What would happen PowerVR next PC chips have free FSAA?

Gubbi · Apr 20, 2004

notAFanB said:
One thing for sure is PowerVR are not just sitting on the technology they are using it right now and now the mobile chip is all but done I guess they will more some of the team over to the PC chip team.

Click to expand...

but your right it does look like they redirecting their more profitable (and frankly where they have the advantage right now) market.

Right. They have two advantages. Lower bandwidth requirement and better performance/watt. Both of these are the issues in mobile applications.

However, power is also going to be an important parameter in (this and the) upcoming generation. NV40 burns 75W! Because of the two slot cooling I can't put one in my XPC

Why Intel hasn't bought them yet is beyond me. Instant numero uno player in mobile graphics and the ultimate chipset core for integrated (aswell as discrete) PC solutions.

Cheers
Gubbi

Scott C · Apr 20, 2004

Also realize that one of the complaints people once had about deferred rendering is the space needed to store the binned geometry.

I recall Mr. Sweeney calculating that a complicated Unreal scene won't fit on a 32 MB card....

Well, we have much more memory space now, and one other big factor related to AA.

All forms of AA so far on "traditionals" require a large footprint of memory used. For a 32 bit 1600x1200 framebuffer and 6x AA you need 5x4x1600x1200 = 36MB of RAM for just the back buffer. Double that if you add the z-buffer. Current compression schemes mean that this memory is sparsely used, but it all has to be allocated and reserved.

On a PowerVR or Gigapixel AA scheme, there is NO z-buffer at all, and no extra space requirements for FSAA.

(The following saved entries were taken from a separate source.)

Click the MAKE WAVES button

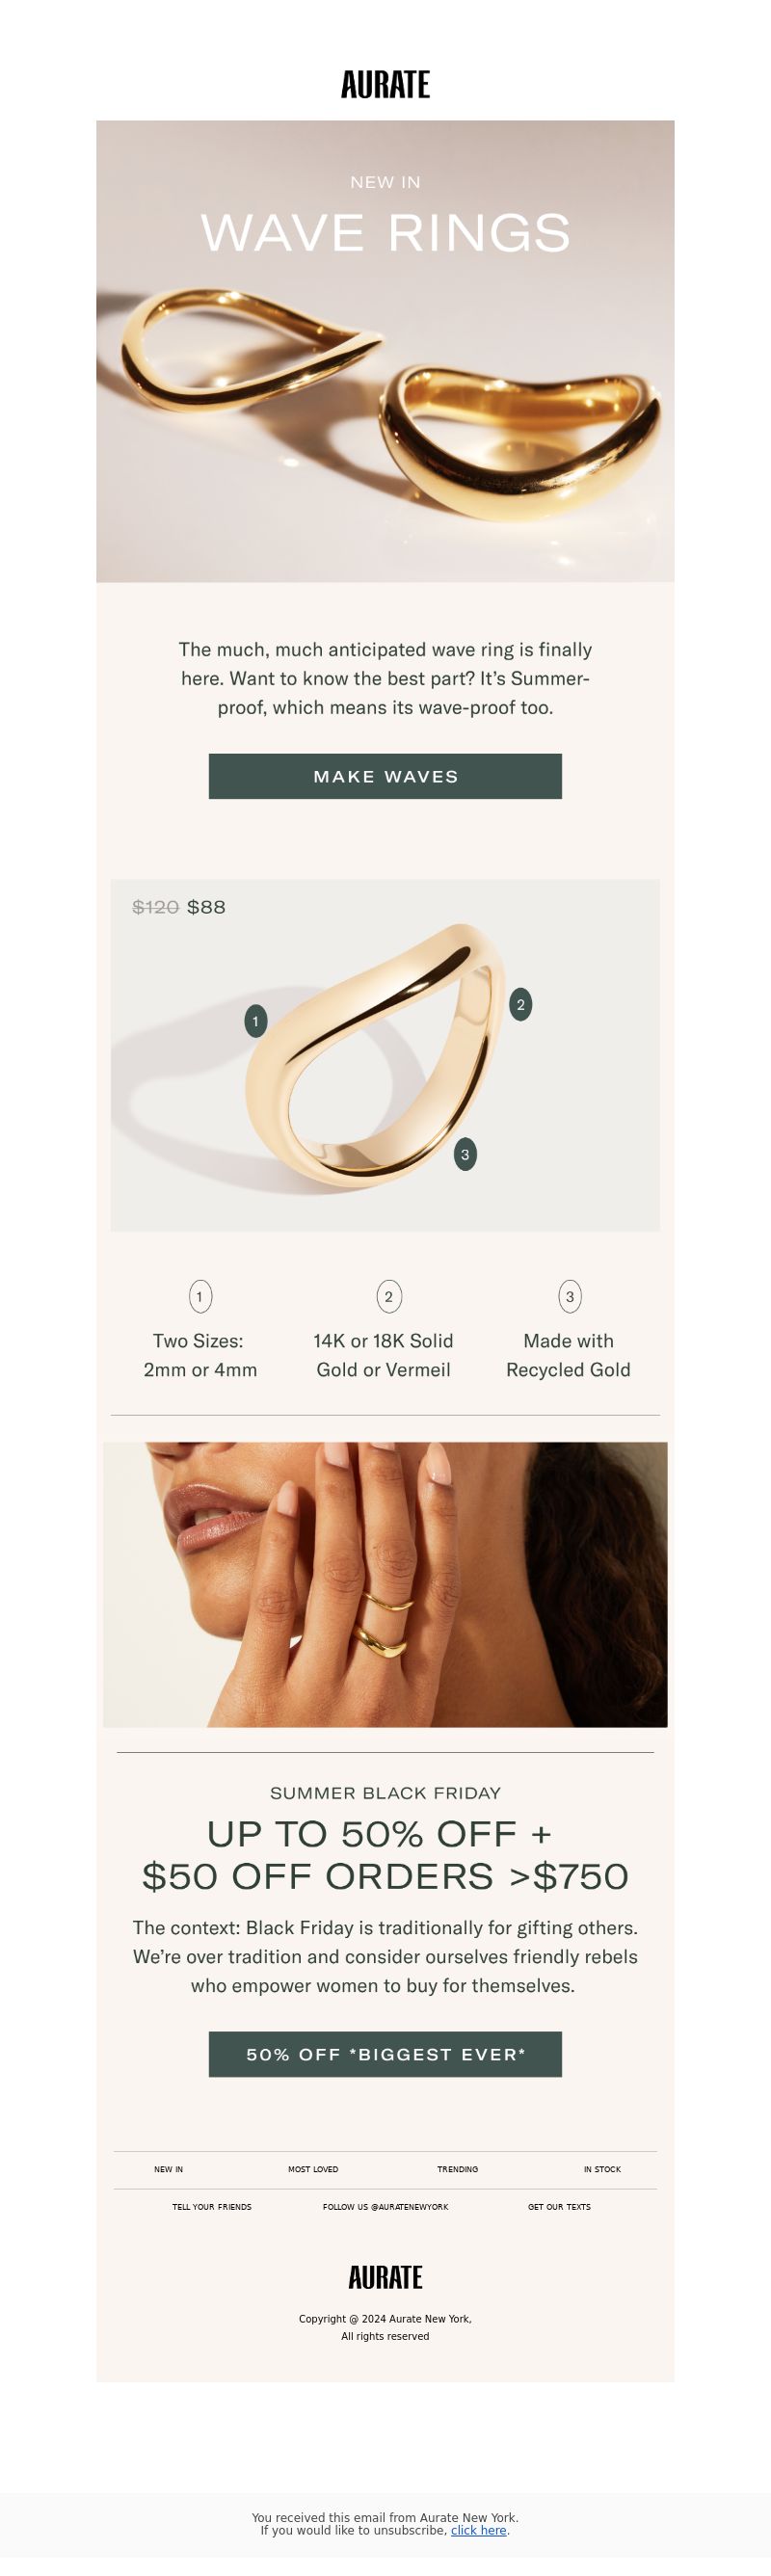385,776
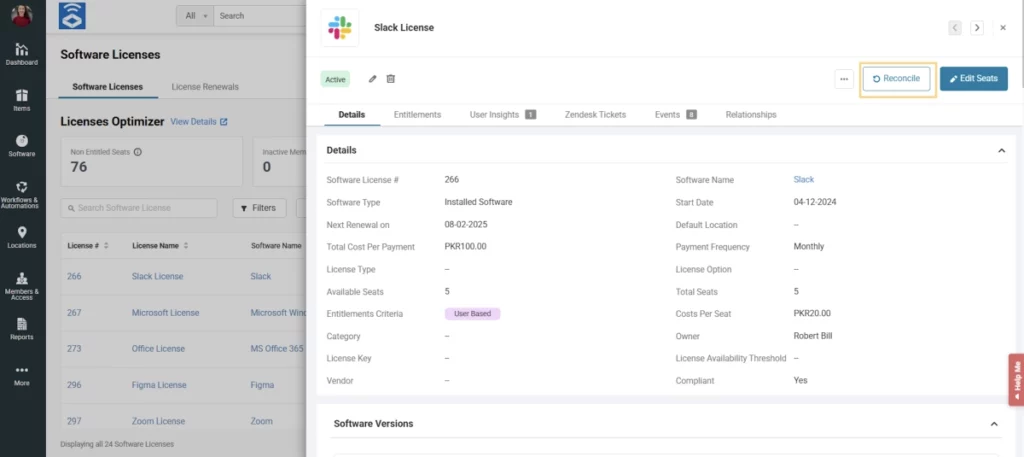Click the pencil edit icon beside Active
This screenshot has height=457, width=1024.
coord(373,79)
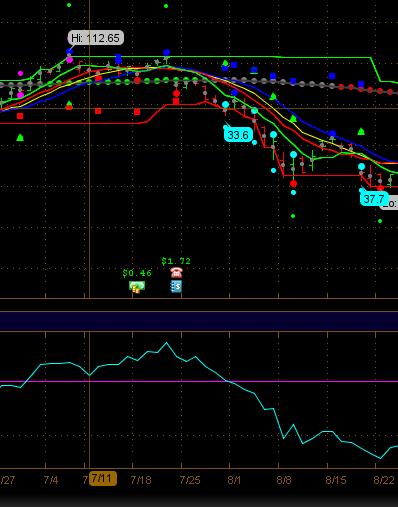
Task: Select the $0.46 dividend amount label
Action: tap(137, 273)
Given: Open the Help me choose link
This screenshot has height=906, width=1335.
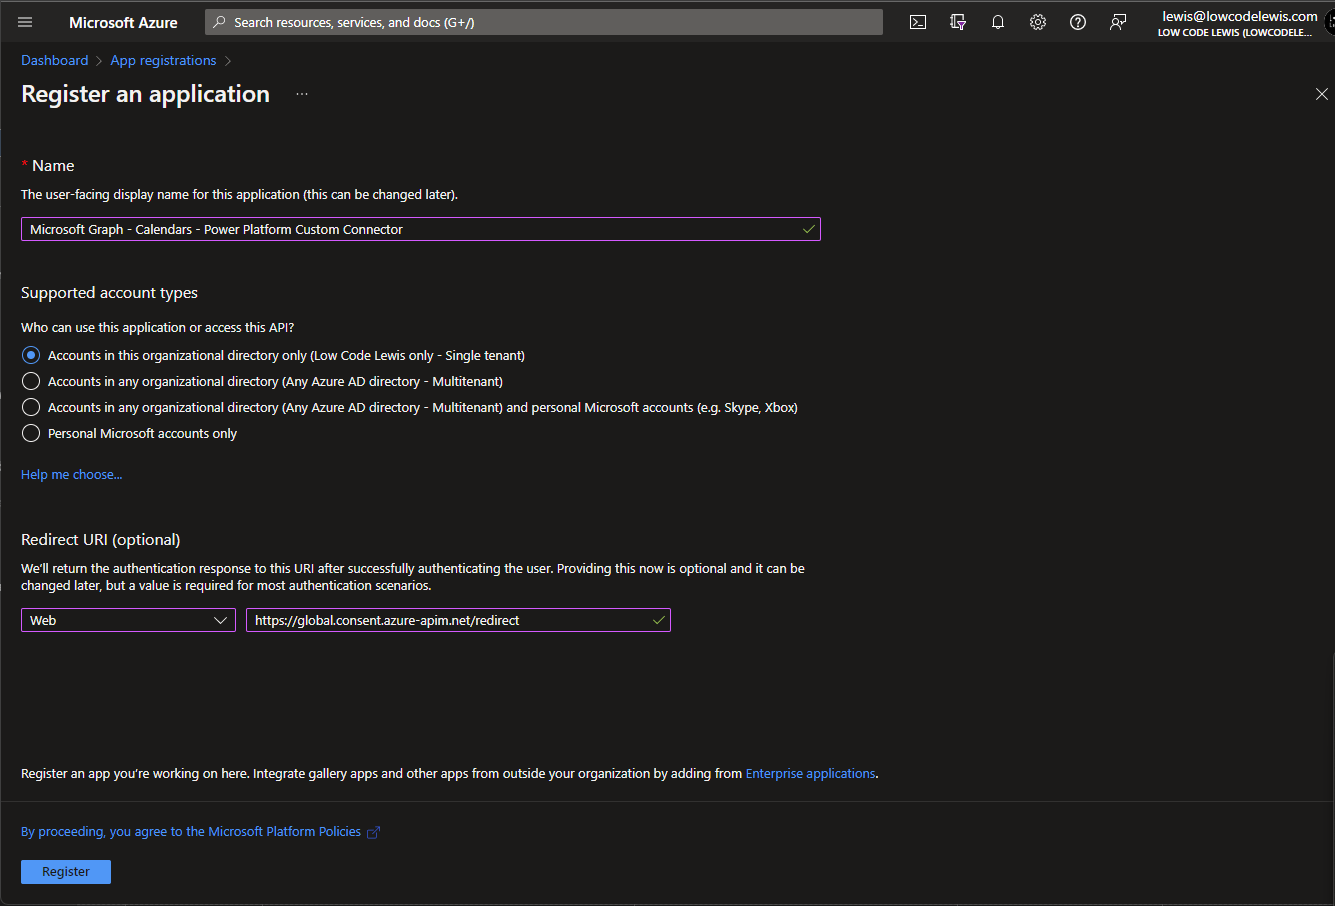Looking at the screenshot, I should click(71, 474).
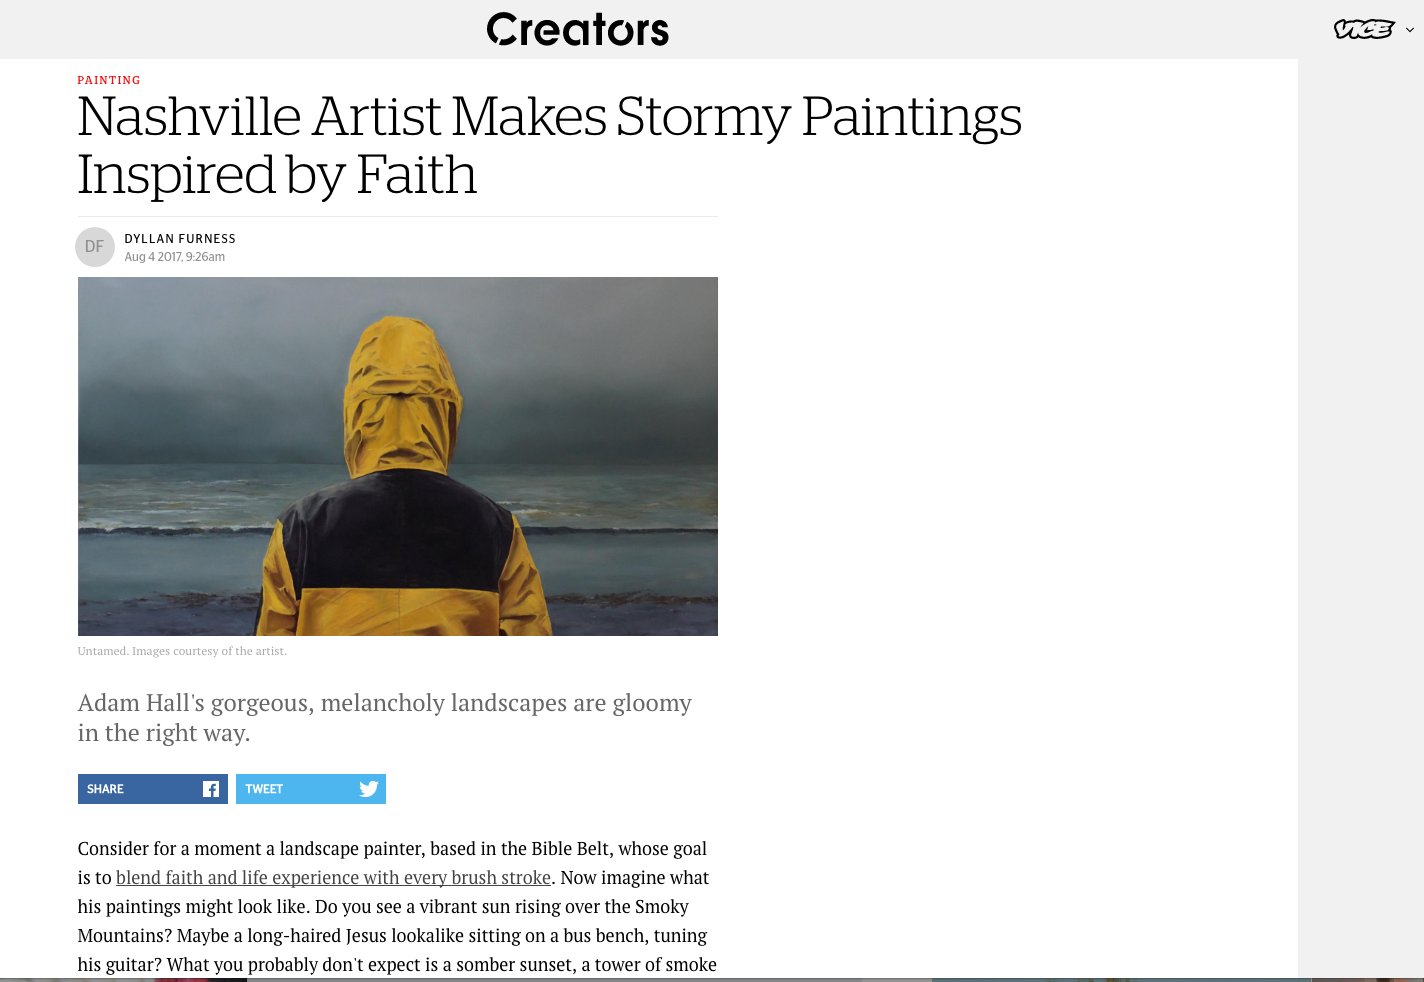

This leaves tons and tons of space for geometry.

You are left with the same basic advantage that deferred rendering has always had: The need to only process visible pixels and access texture data for these visible pixels.

Only with a z-only pass and perfect front to back sorting can this be even approximated, and even then there is a lot of waste. Such sorting is expensive (much moreso than binning) and traditionals are not so good at the state changes required for sending triangles in perfect front to back order.

Well, that's my two cents. FSAA for free, and with much less memory significantly offsets the only disadvantage a tiler has: memory space and bandwidth for geometry.

Hellbinder · Apr 20, 2004

as far as powerVR and not being considered for consoles because of lack of PC presence...

I am VERY confident that if SEGA was to decide to release another console tomorrow they would use an Imagine Tech design. SEGA loves those guys and their hardware.

MfA · Apr 20, 2004

They have an existing relationship, originally IMG got their foot in the door because of the pre-existing relationship with NEC (making PC products).

CIN · Apr 20, 2004

IMG tech has awesome technology and the SEGA devs have become very good with it because of the dreamcast. PVR chips have the best price/performance ratio so it is not a surprise that SEGA is continuing the relationship with IMG tech.

What I find surprising is that neither of the next gen consoles are using PVR chips which if they have the same raw specs as the other GPUs have an obvious advantage over the competition. :?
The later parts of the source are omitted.